Me: when did you start having this pain?

Him: 2 months ago.

Me: That's quite a while to have heart pain. Did it begin to get worse recently?

Him: No. It's better now.

Me: Better? So why are you in the clinic today?

Him: My heart hurts.

Me: Do you mean the gas is causing you pain?

Him: Actually it got much worse two weeks ago.

Me: Your gas? Or your heart?

Him: My heart. It start to hurt much much more, two week ago.

Me: But it's feeling better today?

Him: No, its much worse.

Me: Let me see if I understand. You began having pain in your chest 2 months ago, then it got worse 2 weeks ago, and today it is bad enough for you to see the doctor? That's why you came today?

Him: No, I just need a new prescription, for my leg.

Me: .... ....

Him: These, see? (pulling out the same pills as before - the ones for gas).

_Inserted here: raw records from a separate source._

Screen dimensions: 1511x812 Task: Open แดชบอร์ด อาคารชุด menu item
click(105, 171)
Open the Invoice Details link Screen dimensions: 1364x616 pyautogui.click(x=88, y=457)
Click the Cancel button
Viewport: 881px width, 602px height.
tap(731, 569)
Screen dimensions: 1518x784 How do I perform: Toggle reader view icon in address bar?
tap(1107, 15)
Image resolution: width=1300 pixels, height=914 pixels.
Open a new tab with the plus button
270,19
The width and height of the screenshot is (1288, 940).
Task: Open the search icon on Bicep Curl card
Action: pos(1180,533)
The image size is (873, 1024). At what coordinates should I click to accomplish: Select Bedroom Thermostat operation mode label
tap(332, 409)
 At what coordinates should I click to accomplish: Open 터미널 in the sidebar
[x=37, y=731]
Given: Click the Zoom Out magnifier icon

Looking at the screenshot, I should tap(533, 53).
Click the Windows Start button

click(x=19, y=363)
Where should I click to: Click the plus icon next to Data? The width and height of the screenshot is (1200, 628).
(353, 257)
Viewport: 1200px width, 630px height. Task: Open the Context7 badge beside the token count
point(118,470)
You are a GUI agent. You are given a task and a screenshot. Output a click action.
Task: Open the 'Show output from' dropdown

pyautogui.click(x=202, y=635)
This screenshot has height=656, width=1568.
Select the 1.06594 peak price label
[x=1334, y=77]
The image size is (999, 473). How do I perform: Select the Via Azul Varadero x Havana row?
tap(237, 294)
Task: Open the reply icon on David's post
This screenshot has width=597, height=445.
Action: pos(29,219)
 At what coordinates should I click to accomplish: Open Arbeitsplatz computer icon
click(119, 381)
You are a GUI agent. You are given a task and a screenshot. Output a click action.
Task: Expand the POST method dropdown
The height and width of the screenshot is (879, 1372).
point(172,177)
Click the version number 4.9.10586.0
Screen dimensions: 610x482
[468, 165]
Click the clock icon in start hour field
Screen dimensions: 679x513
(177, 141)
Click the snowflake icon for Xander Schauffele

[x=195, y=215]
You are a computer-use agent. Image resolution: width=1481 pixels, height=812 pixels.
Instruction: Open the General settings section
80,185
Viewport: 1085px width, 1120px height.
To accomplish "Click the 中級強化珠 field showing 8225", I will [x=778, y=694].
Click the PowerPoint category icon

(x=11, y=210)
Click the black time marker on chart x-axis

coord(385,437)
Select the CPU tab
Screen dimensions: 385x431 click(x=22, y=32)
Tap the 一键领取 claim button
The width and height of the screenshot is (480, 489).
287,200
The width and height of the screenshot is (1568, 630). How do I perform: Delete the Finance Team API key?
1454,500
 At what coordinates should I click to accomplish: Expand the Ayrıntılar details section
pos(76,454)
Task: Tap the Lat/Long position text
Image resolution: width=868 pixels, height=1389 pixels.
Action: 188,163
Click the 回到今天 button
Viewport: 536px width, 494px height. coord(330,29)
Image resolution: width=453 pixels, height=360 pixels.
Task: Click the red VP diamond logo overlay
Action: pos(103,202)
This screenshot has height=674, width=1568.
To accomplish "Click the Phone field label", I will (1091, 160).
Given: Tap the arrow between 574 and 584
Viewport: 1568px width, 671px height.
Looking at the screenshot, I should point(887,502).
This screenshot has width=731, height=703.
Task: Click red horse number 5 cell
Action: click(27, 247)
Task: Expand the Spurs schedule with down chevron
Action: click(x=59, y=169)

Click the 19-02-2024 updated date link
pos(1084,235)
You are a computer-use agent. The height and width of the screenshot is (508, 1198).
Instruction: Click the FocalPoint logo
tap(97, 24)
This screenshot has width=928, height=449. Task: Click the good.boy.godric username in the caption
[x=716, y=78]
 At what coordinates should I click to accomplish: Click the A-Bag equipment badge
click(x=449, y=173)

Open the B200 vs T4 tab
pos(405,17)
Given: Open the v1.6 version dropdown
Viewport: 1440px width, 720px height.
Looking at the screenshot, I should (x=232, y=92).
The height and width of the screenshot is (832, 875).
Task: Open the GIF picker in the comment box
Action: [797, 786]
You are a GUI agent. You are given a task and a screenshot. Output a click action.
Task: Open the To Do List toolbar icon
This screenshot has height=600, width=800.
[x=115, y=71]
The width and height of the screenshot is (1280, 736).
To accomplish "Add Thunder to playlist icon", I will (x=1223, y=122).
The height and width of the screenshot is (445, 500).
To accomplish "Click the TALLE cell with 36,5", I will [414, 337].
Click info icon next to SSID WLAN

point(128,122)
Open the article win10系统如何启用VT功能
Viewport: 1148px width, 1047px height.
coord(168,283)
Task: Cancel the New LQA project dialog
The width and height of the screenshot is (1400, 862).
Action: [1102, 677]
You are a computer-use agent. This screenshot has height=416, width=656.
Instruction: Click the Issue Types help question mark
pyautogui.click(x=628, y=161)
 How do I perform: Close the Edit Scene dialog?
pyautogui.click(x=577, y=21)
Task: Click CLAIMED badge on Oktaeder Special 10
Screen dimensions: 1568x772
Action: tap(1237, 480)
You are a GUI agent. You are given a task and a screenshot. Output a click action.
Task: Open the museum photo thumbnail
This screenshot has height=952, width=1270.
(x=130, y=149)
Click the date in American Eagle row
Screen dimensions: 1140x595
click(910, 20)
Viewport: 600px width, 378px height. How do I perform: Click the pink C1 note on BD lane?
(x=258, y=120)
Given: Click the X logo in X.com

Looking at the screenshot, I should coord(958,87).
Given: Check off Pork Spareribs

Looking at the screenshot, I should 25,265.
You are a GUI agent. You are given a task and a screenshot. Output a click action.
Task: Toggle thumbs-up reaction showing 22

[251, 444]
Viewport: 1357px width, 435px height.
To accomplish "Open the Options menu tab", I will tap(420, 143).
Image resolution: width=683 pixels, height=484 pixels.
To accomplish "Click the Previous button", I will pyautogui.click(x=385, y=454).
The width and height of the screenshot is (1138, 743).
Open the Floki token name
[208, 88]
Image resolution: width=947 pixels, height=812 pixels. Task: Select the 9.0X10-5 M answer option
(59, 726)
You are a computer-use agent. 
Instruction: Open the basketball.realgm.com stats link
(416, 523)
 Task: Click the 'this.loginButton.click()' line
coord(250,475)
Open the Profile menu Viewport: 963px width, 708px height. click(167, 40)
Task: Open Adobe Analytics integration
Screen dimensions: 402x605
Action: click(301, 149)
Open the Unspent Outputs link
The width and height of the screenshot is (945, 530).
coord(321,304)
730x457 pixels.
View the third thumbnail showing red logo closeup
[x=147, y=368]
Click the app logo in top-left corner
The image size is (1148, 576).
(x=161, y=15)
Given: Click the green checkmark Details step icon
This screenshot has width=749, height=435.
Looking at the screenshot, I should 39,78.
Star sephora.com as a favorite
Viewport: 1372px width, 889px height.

Me: Sir, are you here to get a new prescription for your gas?

Him: Yes.

Me: I'm going to check your vitals (blood pressure, pulse, etc.) quickly sir, I just want to rule out heart problems, okay.

Him: Okay. My heart, it hurts very much. I have an infection, here, in my heart.

Me: Your vitals look just fine, sir. I don't think there's any reason for us to be worried about your heart, but I'm going to talk to the doctor to see if he wants us to run an ECG.

Him: No, no - just tell him I'm here for my pills. I don't want to wait.

Me: You don't want to wait? Is that why you're telling us about your heart problem, sir? Because people with heart problems are seen by the doctor faster?

Him: No, I want to ask about my knee.

Me: I think you can wait here, and I'll go discuss this with the doctor.

Him: Make him come fast. I have to go soon.

Me: Thank you, sir. I'll let him know that. I'm sure he'll take it into consideration.


Today is also Connor's Birthday. He's three! And looking so much more like a kid all the time, and less like a toddler every day. His birthday party, alas, will probably be cancelled due to a flu bug circulating in our house.


Sat, Dec 4, 2004 (10:55pm)

arthur has this Public comment:
Comments : You havent updated in a week. You're a lollyblogger.

LOLLYBLOGGER LOLLYBLOGGER.

*points, dances around*

Yep. That's me. The epitome of lollybloggerhood.

I could dazzle you with all the fascinating things I've been doing instead of typing on my computer, but I don't think mere mortals could comprehend what a thrill-filled life I lead. I bet you imagine my life as a monotony of childcare, and slaving away at the grindstone of clinic work, punctuated with occasional flurry of housework to break up my day. But no! It has been a whirlwind adventure, folks. A whirlwind, I tell you. I am, in fact, so whirled that I really can't tell which way is up. It's a miracle that I'm able to type at all. This typing is such a strain that I think I may have to go to bed and rest up from the exertion.

This weblog entry has been brought to you by The Desire to Entertain Arthur.